■ Passage provided
Mechanobiology of Collective Cell Migration in 3D Microenvironments

TL;DR

This paper reviews recent advances in understanding collective cell migration in 3D microenvironments, emphasizing mechanobiology, heterogeneity, and new measurement techniques relevant to cancer invasion.

Contribution

It synthesizes biological, physical, and engineering perspectives to provide a comprehensive overview of collective migration mechanisms and future research directions.

Findings

Mechanical interactions influence tumor cell invasion.

Order parameters and phase transitions describe migration dynamics.

Metabolism affects heterogeneity in collective movement.

Items from a dataset
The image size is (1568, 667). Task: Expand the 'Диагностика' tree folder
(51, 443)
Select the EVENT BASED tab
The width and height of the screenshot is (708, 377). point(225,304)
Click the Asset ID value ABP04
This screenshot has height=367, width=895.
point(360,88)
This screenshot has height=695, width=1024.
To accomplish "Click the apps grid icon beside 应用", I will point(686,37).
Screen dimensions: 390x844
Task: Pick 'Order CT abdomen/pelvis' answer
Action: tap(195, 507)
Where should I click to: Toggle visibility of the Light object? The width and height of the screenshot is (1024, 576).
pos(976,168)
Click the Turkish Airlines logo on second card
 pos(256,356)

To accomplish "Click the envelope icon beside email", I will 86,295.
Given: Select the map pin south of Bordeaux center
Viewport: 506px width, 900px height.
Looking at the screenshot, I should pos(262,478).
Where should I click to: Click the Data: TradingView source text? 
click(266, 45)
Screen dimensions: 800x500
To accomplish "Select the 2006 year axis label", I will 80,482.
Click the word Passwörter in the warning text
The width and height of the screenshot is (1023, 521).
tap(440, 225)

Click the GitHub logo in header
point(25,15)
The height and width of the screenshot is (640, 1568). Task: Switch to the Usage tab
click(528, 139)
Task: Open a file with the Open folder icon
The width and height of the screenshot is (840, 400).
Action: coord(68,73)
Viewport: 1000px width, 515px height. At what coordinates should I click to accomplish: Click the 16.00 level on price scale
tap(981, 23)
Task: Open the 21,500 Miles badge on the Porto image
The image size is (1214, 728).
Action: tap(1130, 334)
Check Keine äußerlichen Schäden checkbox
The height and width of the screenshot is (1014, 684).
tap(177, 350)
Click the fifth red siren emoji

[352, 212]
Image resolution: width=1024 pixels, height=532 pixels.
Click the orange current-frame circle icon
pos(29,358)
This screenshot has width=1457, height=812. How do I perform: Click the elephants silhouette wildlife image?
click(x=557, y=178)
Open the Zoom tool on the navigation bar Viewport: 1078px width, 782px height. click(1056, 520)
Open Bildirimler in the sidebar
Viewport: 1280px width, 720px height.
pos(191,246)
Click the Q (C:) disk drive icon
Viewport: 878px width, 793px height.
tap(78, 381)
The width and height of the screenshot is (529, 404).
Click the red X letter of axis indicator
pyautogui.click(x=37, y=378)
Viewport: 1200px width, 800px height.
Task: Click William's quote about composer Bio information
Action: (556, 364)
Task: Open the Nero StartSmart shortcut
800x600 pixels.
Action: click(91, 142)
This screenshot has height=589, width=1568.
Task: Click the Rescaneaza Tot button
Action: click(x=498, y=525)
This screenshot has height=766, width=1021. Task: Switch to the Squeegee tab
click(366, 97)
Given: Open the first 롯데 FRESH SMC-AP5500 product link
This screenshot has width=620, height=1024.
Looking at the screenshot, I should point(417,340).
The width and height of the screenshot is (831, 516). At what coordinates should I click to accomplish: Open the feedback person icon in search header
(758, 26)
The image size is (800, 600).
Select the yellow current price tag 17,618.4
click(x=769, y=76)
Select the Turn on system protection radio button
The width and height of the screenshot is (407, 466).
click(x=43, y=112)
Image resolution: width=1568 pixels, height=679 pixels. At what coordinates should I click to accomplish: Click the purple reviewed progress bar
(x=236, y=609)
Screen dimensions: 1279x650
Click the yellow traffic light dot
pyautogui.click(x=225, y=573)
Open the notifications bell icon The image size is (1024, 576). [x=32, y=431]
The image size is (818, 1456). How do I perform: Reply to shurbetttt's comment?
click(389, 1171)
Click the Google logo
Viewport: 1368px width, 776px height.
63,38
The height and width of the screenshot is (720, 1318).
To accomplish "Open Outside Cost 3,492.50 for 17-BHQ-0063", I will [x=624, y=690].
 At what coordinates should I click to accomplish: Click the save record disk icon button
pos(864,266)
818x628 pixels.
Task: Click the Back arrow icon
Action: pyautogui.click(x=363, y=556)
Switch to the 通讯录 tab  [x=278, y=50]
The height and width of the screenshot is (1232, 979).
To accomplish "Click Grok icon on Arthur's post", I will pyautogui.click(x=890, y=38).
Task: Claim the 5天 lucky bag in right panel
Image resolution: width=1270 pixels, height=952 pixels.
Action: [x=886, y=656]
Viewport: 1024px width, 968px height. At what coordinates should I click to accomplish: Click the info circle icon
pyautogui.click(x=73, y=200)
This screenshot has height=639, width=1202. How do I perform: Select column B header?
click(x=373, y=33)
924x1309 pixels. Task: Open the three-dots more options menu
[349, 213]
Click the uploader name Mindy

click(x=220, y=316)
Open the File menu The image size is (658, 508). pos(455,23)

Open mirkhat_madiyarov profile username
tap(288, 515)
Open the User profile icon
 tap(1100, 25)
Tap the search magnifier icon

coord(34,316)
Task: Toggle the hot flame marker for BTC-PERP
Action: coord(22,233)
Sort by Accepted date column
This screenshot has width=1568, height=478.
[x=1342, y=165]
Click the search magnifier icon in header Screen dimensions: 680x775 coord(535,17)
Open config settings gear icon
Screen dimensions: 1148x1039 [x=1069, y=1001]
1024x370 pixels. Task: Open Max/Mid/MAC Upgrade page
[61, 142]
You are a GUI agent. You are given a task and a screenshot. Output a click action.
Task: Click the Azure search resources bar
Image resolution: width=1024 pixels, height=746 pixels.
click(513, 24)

■ Questions to answer
(a) In the collective cell migration summary, reproduce everything from "This paper reviews" down to "future research directions." word for word.
(b) Write what comes next in the summary on collective cell migration in 3D microenvironments, picking up after its last line.

■ Outputs by task
(a)
This paper reviews recent advances in understanding collective cell migration in 3D microenvironments, emphasizing mechanobiology, heterogeneity, and new measurement techniques relevant to cancer invasion.

Contribution

It synthesizes biological, physical, and engineering perspectives to provide a comprehensive overview of collective migration mechanisms and future research directions.

(b)
Abstract

Tumor cells invade individually or in groups, mediated by mechanical interactions between cells and their surrounding matrix. These multicellular dynamics are reminiscent of leader-follower coordination and epithelial-mesenchymal transitions (EMT) in tissue development, which may occur via dysregulation of associated molecular or physical mechanisms. However, it remains challenging to elucidate such phenotypic heterogeneity and plasticity without precision measurements of single cell behavior. The convergence of technological developments in live cell imaging, biophysical measurements, and 3D biomaterials are highly promising to reveal how tumor cells cooperate in aberrant microenvironments. Here, we highlight new results in collective migration from the perspective of cancer biology and bioengineering. First, we review the biology of collective cell migration. Next, we consider physics-inspired analyses based on order parameters and phase transitions. Further, we examine the interplay of metabolism and heterogeneity in collective migration. We then review the extracellular matrix, and new modalities for mechanical characterization of 3D biomaterials. We also explore epithelial-mesenchymal plasticity and implications for tumor progression. Finally, we speculate on future directions for integrating mechanobiology and cancer cell biology to elucidate collective migration.